The Liberal Party is expected to run a prominent businesswoman in Montreal's Outremont riding, a onetime Liberal fortress Mr. Cauchon once held for 11 years.
Leader Michael Ignatieff announced Monday that the nod will go to a woman, amid reports the party is courting Nathalie Le Prohon. She was the president of Nokia Canada and has been a senior executive at IBM and Hydro-Quebec.
Mr. Ignatieff said he had already discussed his choice with Mr. Cauchon.
“I made a decision,” the Liberal Leader told a Toronto news conference.
If you haven't been following this story, the scuttlebutt is that this is merely the extension of a decade long Coderre versus Cauchon feud - Cauchon wants back into politics and Ignatieff's Quebec lieutenant Denis Coderre doesn't want him back.
Now, frequent readers will know I like Martin Cauchon a lot more than Denis Coderre.
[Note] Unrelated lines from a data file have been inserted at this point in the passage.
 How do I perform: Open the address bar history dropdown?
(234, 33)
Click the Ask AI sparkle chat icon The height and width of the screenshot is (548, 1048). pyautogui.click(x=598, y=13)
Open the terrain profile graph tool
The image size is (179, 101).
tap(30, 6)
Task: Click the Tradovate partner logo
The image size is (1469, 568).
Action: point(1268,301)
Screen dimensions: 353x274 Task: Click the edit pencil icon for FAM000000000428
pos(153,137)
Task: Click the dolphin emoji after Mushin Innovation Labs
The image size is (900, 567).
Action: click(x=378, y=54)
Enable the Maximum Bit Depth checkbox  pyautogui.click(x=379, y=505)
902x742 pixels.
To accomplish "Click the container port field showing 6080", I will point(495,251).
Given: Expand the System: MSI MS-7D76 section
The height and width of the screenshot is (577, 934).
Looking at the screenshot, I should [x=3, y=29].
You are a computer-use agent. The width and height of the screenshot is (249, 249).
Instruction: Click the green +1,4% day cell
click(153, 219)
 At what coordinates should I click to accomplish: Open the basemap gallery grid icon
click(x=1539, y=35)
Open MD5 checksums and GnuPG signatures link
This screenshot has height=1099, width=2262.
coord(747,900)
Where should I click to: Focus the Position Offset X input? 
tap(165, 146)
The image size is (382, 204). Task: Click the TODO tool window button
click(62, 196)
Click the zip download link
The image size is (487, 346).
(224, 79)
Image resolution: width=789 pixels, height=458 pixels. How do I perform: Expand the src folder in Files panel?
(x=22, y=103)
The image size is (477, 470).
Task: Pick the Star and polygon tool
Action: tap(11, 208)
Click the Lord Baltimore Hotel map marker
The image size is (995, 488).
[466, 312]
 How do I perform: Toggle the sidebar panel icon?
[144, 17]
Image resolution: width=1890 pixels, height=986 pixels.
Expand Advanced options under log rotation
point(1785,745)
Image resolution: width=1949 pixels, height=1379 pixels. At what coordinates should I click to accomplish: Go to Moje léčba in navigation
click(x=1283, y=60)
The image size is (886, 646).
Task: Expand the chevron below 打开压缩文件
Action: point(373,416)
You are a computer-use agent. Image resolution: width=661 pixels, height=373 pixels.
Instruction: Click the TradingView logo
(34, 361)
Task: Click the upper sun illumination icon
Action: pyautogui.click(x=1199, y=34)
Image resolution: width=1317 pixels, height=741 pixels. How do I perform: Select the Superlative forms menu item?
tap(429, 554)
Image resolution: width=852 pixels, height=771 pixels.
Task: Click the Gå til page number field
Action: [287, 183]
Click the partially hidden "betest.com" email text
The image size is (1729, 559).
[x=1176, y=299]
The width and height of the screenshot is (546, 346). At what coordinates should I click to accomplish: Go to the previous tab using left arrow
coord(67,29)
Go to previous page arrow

Always have. But, even when I put that aside and shuffle the names around, I can't help but take Cauchon's position here.
Let's say it's 2007 and both Justin Trudeau and Pierre Pettigrew are making noise about a run in Papineau. Well, even though I'd rather see the star newcomer get the nod over the riding's former MP, I certainly couldn't argue against an open nomination.
Now let's say my buddy Jean Lapierre decided to make a comeback and wanted to fight for the nomination in Outremont (in this scenario, let's assume he's going for the Liberal nomination) - well, good on him.
And that's all Cauchon is asking for here. An open nomination battle.
I can see the benefits in appointing star candidates. And I recognize the need to have more female candidates running in winnable ridings. But it seems obvious this isn't about either of those things - this is nothing but a Quebec turf war (in the Liberal Party? GASP!). And that's the type of thing this party really needs to move beyond.
So whether you're a Coderre man or a Cauchon man, it's hard to argue against Outremont going to an open nomination. Quite simply, Ignatieff made the wrong call here and I hope he reconsiders his decision.